Post Game Analysis - A Simple Approach
I've recently been asked by a few players how to approach post game analysis. I've finally had time to sit down and put together this blog explaining my approach to post game analysis.
The first thing I would like to address is whether or not post game analysis is actually necessary to improve your game. The answer is absolutely YES!
Post game anaysis (PGA) serves 2 primary purposes; It helps you evaluate your mistakes and correct them and it helps you improve your thinking and planning during games.
The Tools -
At the very least, all you need is a chessboard. However, I would suggest a pencil and paper to write notes.

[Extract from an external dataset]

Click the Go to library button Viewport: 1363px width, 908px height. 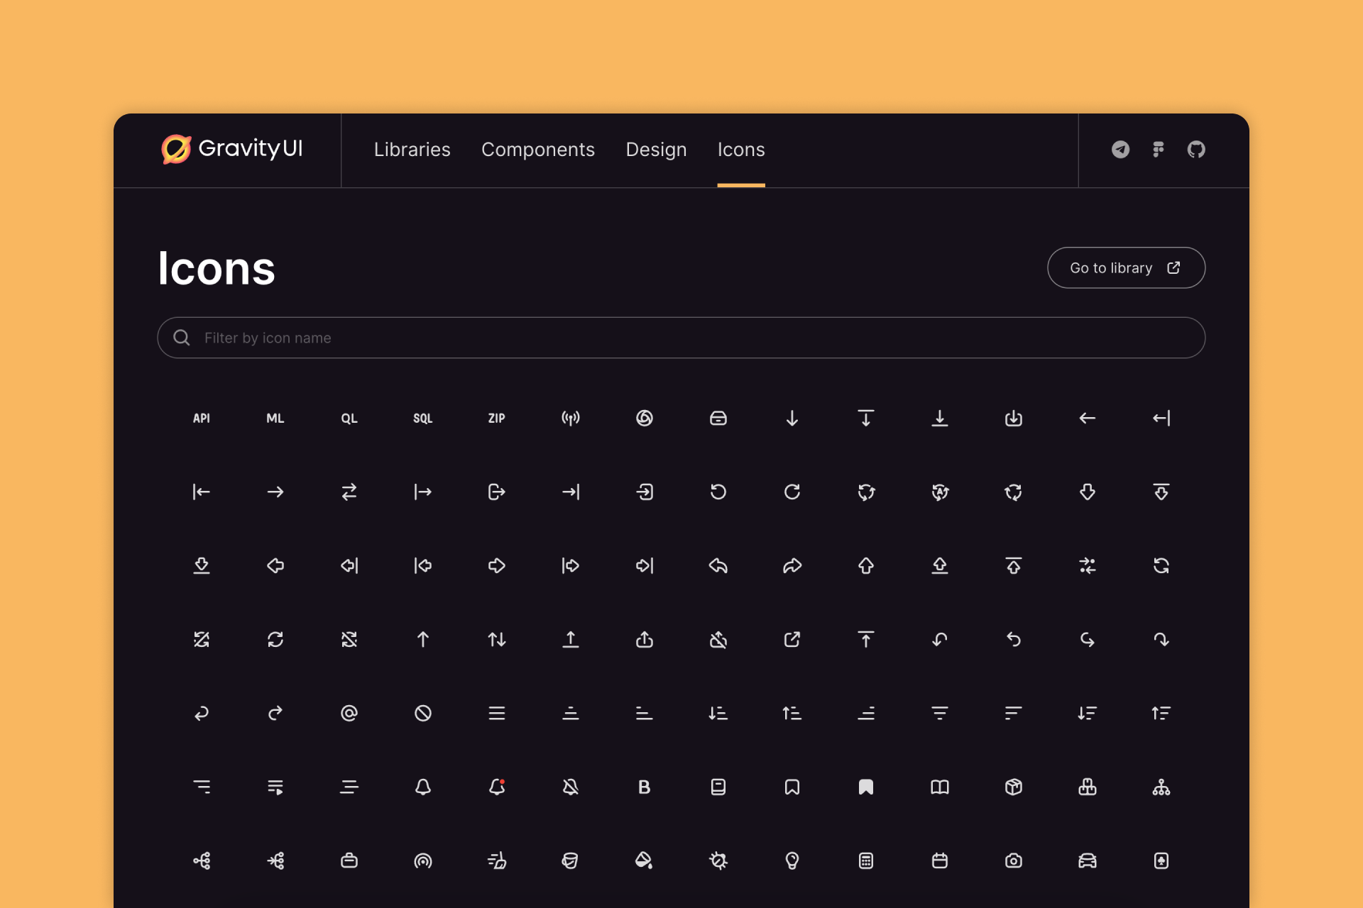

Taking notes during your PGA is very important. There is just something more concrete about seeing your mistakes written down then just thinking about them in your head. Plus, having everything documented will help you find patterns of good and bad play on your part.
WHen I first started, I used pencil and paper. But I am a bit of a messy guy. So I was finding chess notes all over the place with no idea what games they were for.
Now I use SCID vs. PC. Softwares like this are great for PGA because everything is easily recorded and organized. I use SvsPC, but there are other great softwares out there that can do the same thing. Please see my notes about using software in your PGA at the ''Engine Assisted' section below.
The Mindset -
In order to do an effective PGA, you MUST have the right mindset.
A common trap for chess players is blaming some condition either personal, environmental or game play related for their loss. This is VERY counter-productive.
All chess games are lost because your opponent took advantage of some mistake or group of mistakes you made in the game. That's it; plain and simple.
With this in mind, you can more easily approach your PGA with an open mind that is ready to learn and be corrected.
Choosing a game -
Ideally, you would want to do a PGA on all of your games. However, now-a-days, many people play lots of games each day and aren't going to be intersted in spending so much time analyzing games. Or, perhaps, you are like me. I don't play a lot, but I have a busy life and cannot analyze every single game I play.
I find there are basically 2 types of games I have been able to learn the most from:
Games that I lost, but am not clear why.
Games that I won, but am not clear why.
BTW - Perhaps you have heard the old saying 'We learn more from our mistakes than our successes.'. Although this is true, there is still tons to be learned from our wins.
I can't find the quote at the moment. But there is a chess quote floating around from a famous chess player that says, basically, you should scrtinize your wins more so than your losses.
This is very good advice as, quite often, our wins are not because of our great efforts, but because of our opponent's weak efforts.
The Process -
My process has 3 stages. These stages can take from just a few minutes to over an hour depending on the complexities of the game.
1. 'Thought and purpose' review. In this stage, I just go through the game move by move making notes about what I was thinking or what I thought my opponent was thinking.
During this stage, I don't address blunders or complex positions. I only take notes related to ideas in the game.
2. 'Blunder and wonder' review. During this stage, I take a closer look at blunders and positions that were complex and required a lot of thought during the game. (This is the wonder part because you wonder what would have happened if you had made different moves )
For me, this is the most time consuming part as moves often require as much thinking time as was invested in them during the game.
For this stage, I go through the game backwards. I do it this way, because I see the results of blunders and mistakes BEFORE I see the actual bad move. I find this useful because once I get to the bad move, I've had an opportunity to see all of the reprocussions of the move and can do better in the next step.
The next step is to stop at the bad move and determine what move or moves I could have made to avoid the blunder and it's negative effects on my game.
There are 2 important things to remember at this stage:
Do this for ALL blunders. Even ones that seem so obvious like hanging a piece.
Although I keep saying 'bad moves', you might consider adopting this stage for moves you felt were very strong. You might find they were not as strong as you thought.
3. 'Engine assisted' review. The final stage of my PGA is an engine assisted review of the game.
This stage is meant to be a bit of a sanity check of my own analysis of the game, not the guiding light of my analysis. This is why it is last.
During this stage, I go through the game from the beginning with an engine running. I look at the moves the engine suggests and try to determine how the move might have helped or hurt my game. And if the engine has a particuarly good move, I add it as alternate line.
One thing to keep in mind when using an engine to assist your PGA is that engines are able to make moves that only the engine can really understand. Because of this, it is important to not take the suggested moves as a complaint about your ownmoves AND don't invest too much time in moves you just don't understand.
There is quite a bit of debate about using engines in a PGA. Personally, I look at the engine as a source of suggestion, not a source of instruction. Although, I have to admint, engines have taught me some ideas I might not have otherwise come up with on my own.
For greater results, look at your opponents moves as well during these 3 stages.
Honesty is the best policy -
At the end of each PGA, I make notes about what I learned from the game, patterns in my play and general feelings about the game.
It is very important to be honest with yourself. You cannot afford to be dismissive of your mistakes or too proud of your successes.
I hope this helps those who are looking to start the practice of a post game analysis.